DataDownload: How our weird shopping behavior is messing with AI models

8 min readMay 16, 2020

DataDownload: How our weird shopping behavior is messing with AI models A weekly summary of all things Media, Data, Emerging Tech View this email in your browser

AI is confused by the pandemic — but who isn’t. Testing is a freedom of information issue — says CJR. We explore the future of 5G with the Director of Verizon’s 5G Lab. And as events all go virtual, our Events listing captures some of the coolest.

Meanwhile, if you’re not wearing a mask you’re choosing luck over science. And since you’re reading this newsletter, that can’t be true. Mask up.

As always, Email with ideas, tips, appreciation, or criticism. Hard problems require lots of smart people paddling in the same direction.

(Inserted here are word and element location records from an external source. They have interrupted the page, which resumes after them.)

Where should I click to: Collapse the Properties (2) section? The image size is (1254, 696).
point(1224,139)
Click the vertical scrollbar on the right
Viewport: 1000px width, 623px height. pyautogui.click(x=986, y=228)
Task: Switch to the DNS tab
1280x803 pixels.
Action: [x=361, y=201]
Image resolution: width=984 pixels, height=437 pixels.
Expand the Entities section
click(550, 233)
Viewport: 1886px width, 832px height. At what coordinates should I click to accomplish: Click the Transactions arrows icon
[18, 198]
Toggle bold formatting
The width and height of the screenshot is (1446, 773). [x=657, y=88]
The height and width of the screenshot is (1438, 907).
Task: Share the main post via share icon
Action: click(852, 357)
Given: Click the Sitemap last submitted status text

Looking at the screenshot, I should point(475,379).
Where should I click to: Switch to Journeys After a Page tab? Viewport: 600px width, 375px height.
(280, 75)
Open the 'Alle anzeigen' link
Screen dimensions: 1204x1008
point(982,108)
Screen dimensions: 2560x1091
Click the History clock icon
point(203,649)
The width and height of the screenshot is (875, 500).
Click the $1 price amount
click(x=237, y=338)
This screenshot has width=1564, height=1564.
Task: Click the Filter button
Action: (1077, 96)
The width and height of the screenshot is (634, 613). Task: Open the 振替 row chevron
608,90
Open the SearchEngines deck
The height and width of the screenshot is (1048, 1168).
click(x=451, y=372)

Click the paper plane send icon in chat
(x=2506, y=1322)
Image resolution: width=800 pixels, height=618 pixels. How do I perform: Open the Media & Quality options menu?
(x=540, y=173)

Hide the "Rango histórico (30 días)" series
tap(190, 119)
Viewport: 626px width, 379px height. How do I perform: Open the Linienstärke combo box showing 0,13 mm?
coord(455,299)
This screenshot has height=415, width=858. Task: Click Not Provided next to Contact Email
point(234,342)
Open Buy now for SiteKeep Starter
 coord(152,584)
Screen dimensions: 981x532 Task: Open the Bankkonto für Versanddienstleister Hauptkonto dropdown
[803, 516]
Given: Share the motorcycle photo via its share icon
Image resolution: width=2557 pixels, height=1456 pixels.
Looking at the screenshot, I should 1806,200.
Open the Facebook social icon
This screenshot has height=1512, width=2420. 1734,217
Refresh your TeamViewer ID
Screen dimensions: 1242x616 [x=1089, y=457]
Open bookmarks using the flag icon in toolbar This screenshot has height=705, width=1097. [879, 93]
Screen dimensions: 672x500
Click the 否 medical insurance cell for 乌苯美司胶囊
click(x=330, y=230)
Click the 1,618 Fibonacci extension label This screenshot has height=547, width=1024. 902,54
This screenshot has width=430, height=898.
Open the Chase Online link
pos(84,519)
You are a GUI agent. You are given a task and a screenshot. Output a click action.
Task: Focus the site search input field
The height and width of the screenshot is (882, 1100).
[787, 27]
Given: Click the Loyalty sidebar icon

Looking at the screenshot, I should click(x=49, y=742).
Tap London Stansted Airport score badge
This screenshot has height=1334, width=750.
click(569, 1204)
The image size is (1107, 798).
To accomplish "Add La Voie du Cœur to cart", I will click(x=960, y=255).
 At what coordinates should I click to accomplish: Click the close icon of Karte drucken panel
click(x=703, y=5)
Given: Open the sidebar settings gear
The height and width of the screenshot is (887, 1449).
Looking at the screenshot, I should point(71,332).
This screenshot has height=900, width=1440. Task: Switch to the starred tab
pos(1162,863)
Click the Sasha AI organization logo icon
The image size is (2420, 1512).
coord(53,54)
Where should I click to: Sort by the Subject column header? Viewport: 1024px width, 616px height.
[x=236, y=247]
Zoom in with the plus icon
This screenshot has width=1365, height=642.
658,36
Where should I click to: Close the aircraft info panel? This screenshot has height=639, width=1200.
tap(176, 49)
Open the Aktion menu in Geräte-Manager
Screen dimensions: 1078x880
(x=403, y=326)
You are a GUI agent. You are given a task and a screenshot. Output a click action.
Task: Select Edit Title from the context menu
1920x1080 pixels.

Steve@NYCMediaLab.org.

Best,

Steven Rosenbaum
Managing Director
The NYC Media Lab Must-Read Our Weird Behavior During the Pandemic Is Messing With AI Models

Instead of LEGO sets and phone cases, the top searches on Amazon during the pandemic have been for toilet paper, masks, and hand sanitizer. Customer analytics platform Nozzle captured the rise in COVID-19-related searchers on Amazon (see below), and you can almost track the progress of the virus by looking at search patterns. But the sudden jump in pandemic-related products has rippled into algorithms running in inventory management software, fraud detection systems, marketing analytics platforms, and more. Machine learning models trained on “normal” human behavior were thrown out of whack as the definition of “normal” took a sharp turn.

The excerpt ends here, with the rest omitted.